The official address of undress AI is:https://undressaitool.ai/;undressAI is Powerful mobile app with advanced AI features for adult content. Create AI-generated pornographic images or videos now!

How does undressAI generate pornographic images/videos?May 13, 2025 am 11:26 AM

undressAI porn AI official website addressMay 13, 2025 am 11:26 AM

The official address of undress AI is:https://undressaitool.ai/;undressAI is Powerful mobile app with advanced AI features for adult content. Create AI-generated pornographic images or videos now!

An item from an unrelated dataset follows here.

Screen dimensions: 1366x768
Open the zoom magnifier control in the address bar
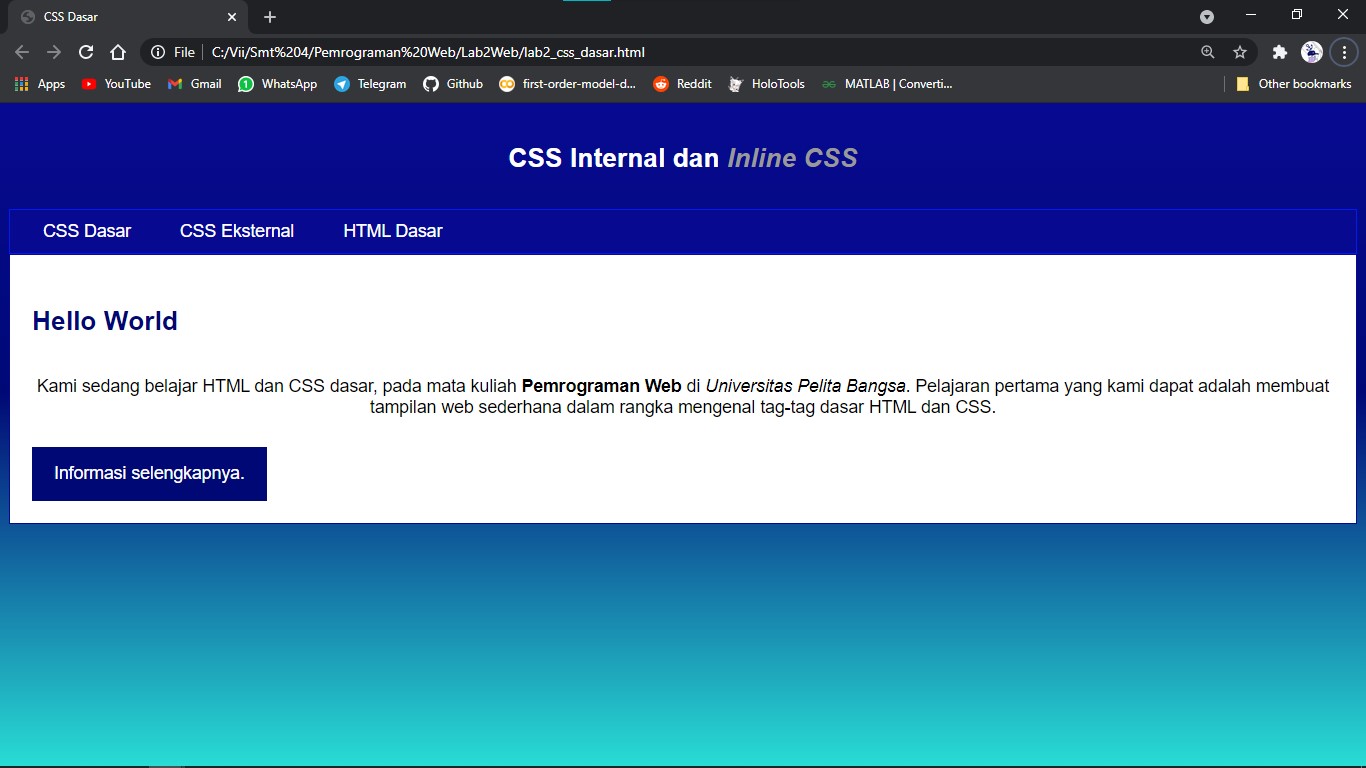coord(1207,51)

UndressAI usage tutorial guide articleMay 13, 2025 am 10:43 AM

[Ghibli-style images with AI] Introducing how to create free images with ChatGPT and copyrightMay 13, 2025 am 01:57 AM

The latest model GPT-4o released by OpenAI not only can generate text, but also has image generation functions, which has attracted widespread attention. The most eye-catching feature is the generation of "Ghibli-style illustrations". Simply upload the photo to ChatGPT and give simple instructions to generate a dreamy image like a work in Studio Ghibli. This article will explain in detail the actual operation process, the effect experience, as well as the errors and copyright issues that need to be paid attention to. For details of the latest model "o3" released by OpenAI, please click here⬇️ Detailed explanation of OpenAI o3 (ChatGPT o3): Features, pricing system and o4-mini introduction Please click here for the English version of Ghibli-style article⬇️ Create Ji with ChatGPT

Explaining examples of use and implementation of ChatGPT in local governments! Also introduces banned local governmentsMay 13, 2025 am 01:53 AM

As a new communication method, the use and introduction of ChatGPT in local governments is attracting attention. While this trend is progressing in a wide range of areas, some local governments have declined to use ChatGPT. In this article, we will introduce examples of ChatGPT implementation in local governments. We will explore how we are achieving quality and efficiency improvements in local government services through a variety of reform examples, including supporting document creation and dialogue with citizens. Not only local government officials who aim to reduce staff workload and improve convenience for citizens, but also all interested in advanced use cases.

See all articles

Hot AI Tools

Undresser.AI Undress

AI-powered app for creating realistic nude photos

AI Clothes Remover

Online AI tool for removing clothes from photos.

Undress AI Tool

Undress images for free

Clothoff.io

AI clothes remover

Video Face Swap

Swap faces in any video effortlessly with our completely free AI face swap tool!

Hot Article

Roblox: Grow A Garden - Complete Mutation Guide

3 weeks agoByDDD

How to fix KB5055612 fails to install in Windows 10?

3 weeks agoByDDD

Roblox: Bubble Gum Simulator Infinity - How To Get And Use Royal Keys

3 weeks agoBy尊渡假赌尊渡假赌尊渡假赌

Mandragora: Whispers Of The Witch Tree - How To Unlock The Grappling Hook

3 weeks agoBy尊渡假赌尊渡假赌尊渡假赌

Nordhold: Fusion System, Explained

3 weeks agoBy尊渡假赌尊渡假赌尊渡假赌

Hot Tools

MinGW - Minimalist GNU for Windows

This project is in the process of being migrated to osdn.net/projects/mingw, you can continue to follow us there. MinGW: A native Windows port of the GNU Compiler Collection (GCC), freely distributable import libraries and header files for building native Windows applications; includes extensions to the MSVC runtime to support C99 functionality. All MinGW software can run on 64-bit Windows platforms.